来源:生物谷 发布时间:2009年02月03日 浏览次数: 【字体: 收藏 打印文章
2009年1月的国际期刊《生物化学杂志》(JBC) 发表了中科院上海生科院营养科学研究所陈雁研究组对于Smad7活体生物学功能研究的一项新发现。

Smad7是调控TGF-beta信号通路的一个关键蛋白,TGF-beta具有了多种生物学功能,包括细胞分化、肿瘤生长、免疫调节、组织纤维化、以及胚胎早期发育等多个环节。Smad7特异性结合TGF-beta受体,抑制TGF-beta信号通路的转导,在多种人类疾病中都有Smad7的表达异常,但Smad7的活体生物学功能一直不太清楚。

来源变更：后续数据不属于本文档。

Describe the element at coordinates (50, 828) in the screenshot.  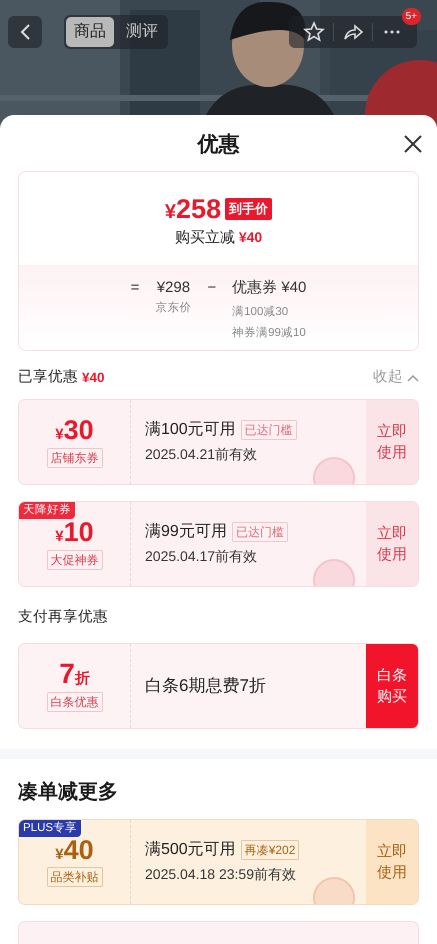
I see `coupon-corner-tag: PLUS专享` at that location.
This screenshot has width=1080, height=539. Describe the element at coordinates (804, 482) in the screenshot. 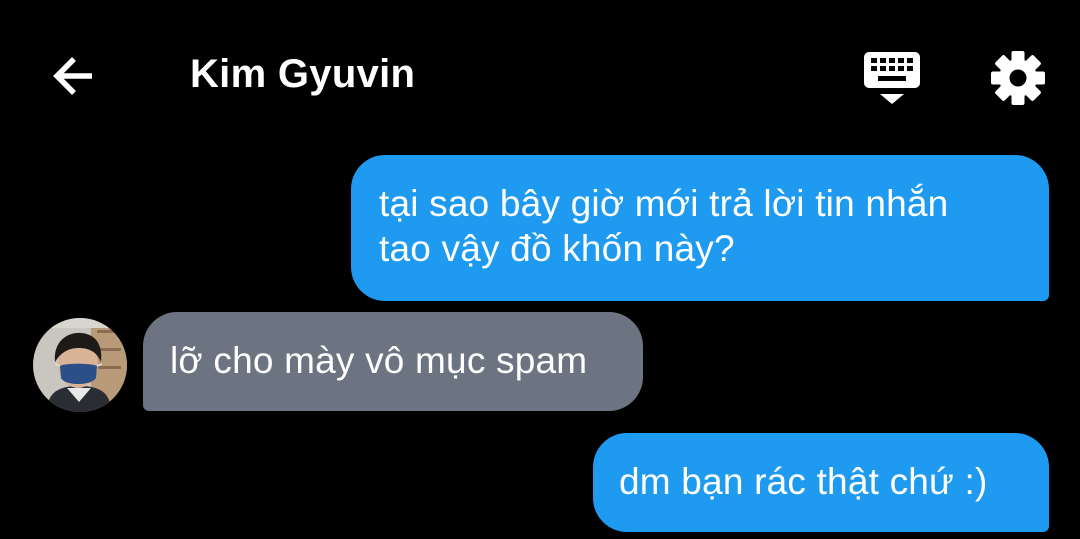

I see `message-line: dm bạn rác thật chứ :)` at that location.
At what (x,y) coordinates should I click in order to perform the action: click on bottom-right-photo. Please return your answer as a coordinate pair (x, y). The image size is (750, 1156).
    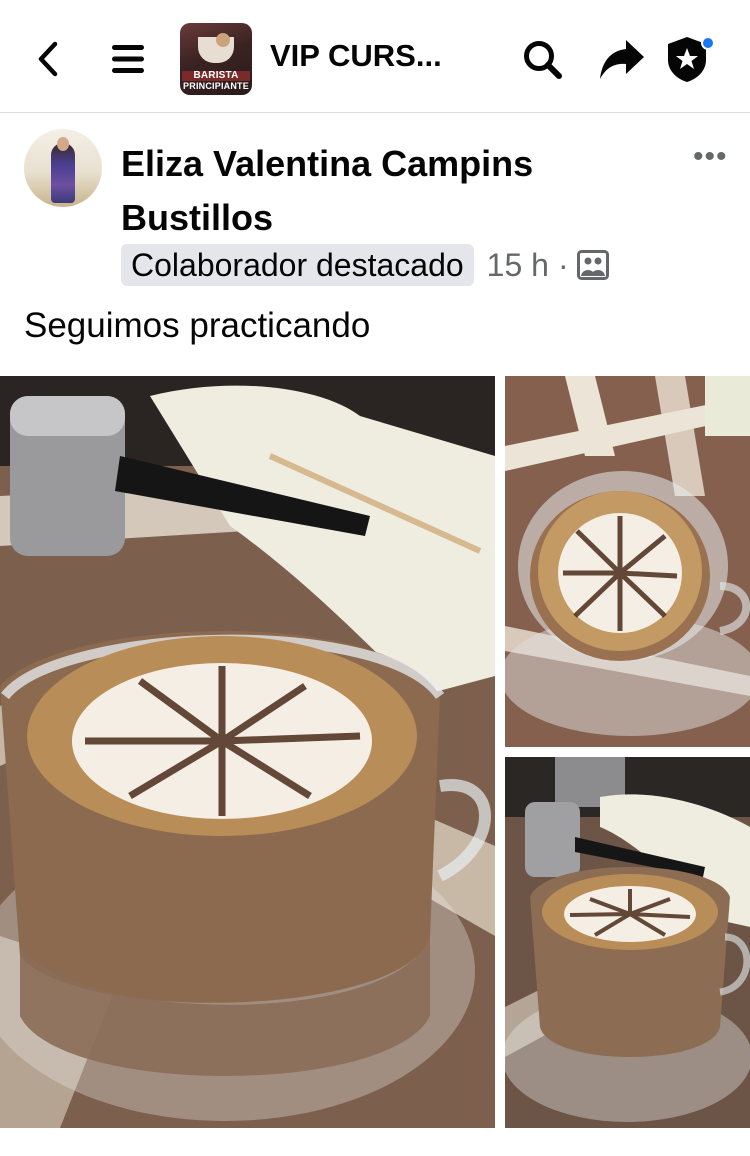
    Looking at the image, I should click on (628, 942).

在该工作中,陈雁研究组与美国Indiana大学的Shou教授研究组合作,首次建立一个条件性Smad7基因敲除小鼠模型。发现Smad7功能缺失可以在小鼠胚胎中导致先天性心脏病,小鼠心脏出现室间隔缺损、主动脉和肺动脉移位、心肌形态异常。在少数存活的Smad7基因敲除成年小鼠中,出现心脏功能紊乱、心律不齐。在进一步的研究中,发现胚胎期心脏的TGF-beta信号通路、细胞增殖、以及细胞凋亡都发生了相应的变化。这一研究成果第一次揭示了Smad7与先天性心脏病的关系,提示Smad7与动物心脏发育和心脏功能密切相关。该项目受到了国家重大科学计划等基金的支持。

推荐原始出处:

J. Biol. Chem., Vol. 284, Issue 1, 292-300, January 2, 2009

Smad7 Is Required for the Development and Function of the Heart*

Qian Chen, Hanying Chen, Dawei Zheng, Chenzhong Kuang, Hong Fang||, Bingyu Zou, Wuqiang Zhu, Guixue Bu, Ting Jin, Zhenzhen Wang, Xin Zhang, Ju Chen**, Loren J. Field, Michael Rubart, Weinian Shou||1, and Yan Chen2

From the  Department of Medical and Molecular Genetics, Riley Heart Research Center, Herman B. Wells Center for Pediatric Research, Division of Pediatric Cardiology, and ||Department of Biochemistry and Molecular Biology, Indiana University School of Medicine and the Walther Cancer Institute, Indianapolis, Indiana 46202, the ?Institute for Nutritional Sciences, Shanghai Institutes for Biological Sciences, Chinese Academy of Sciences, Shanghai 200031, China, and the **Department of Medicine, University of California San Diego, La Jolla, California 92093

Transforming growth factor-β (TGF-β) family members, including TGF-βs, activins, and bone morphogenetic proteins, exert diverse biological activities in cell proliferation, differentiation, apoptosis, embryonic development, and many other processes. These effects are largely mediated by Smad proteins. Smad7 is a negative regulator for the signaling of TGF-β family members. Dysregulation of Smad7 is associated with pathogenesis of a variety of human diseases. However, the in vivo physiological roles of Smad7 have not been elucidated due to the lack of a mouse model with significant loss of Smad7 function. Here we report generation and initial characterization of Smad7 mutant mice with targeted deletion of the indispensable MH2 domain. The majority of Smad7 mutant mice died in utero due to multiple defects in cardiovascular development, including ventricular septal defect and non-compaction, as well as outflow tract malformation. The surviving adult Smad7 mutant mice had impaired cardiac functions and severe arrhythmia. Further analyses suggest that Smad2/3 phosphorylation was elevated in atrioventricular cushion in the heart of Smad7 mutant mice, accompanied by increased apoptosis in this region. Taken together, these observations pinpoint an important role of Smad7 in the development and function of the mouse heart in vivo.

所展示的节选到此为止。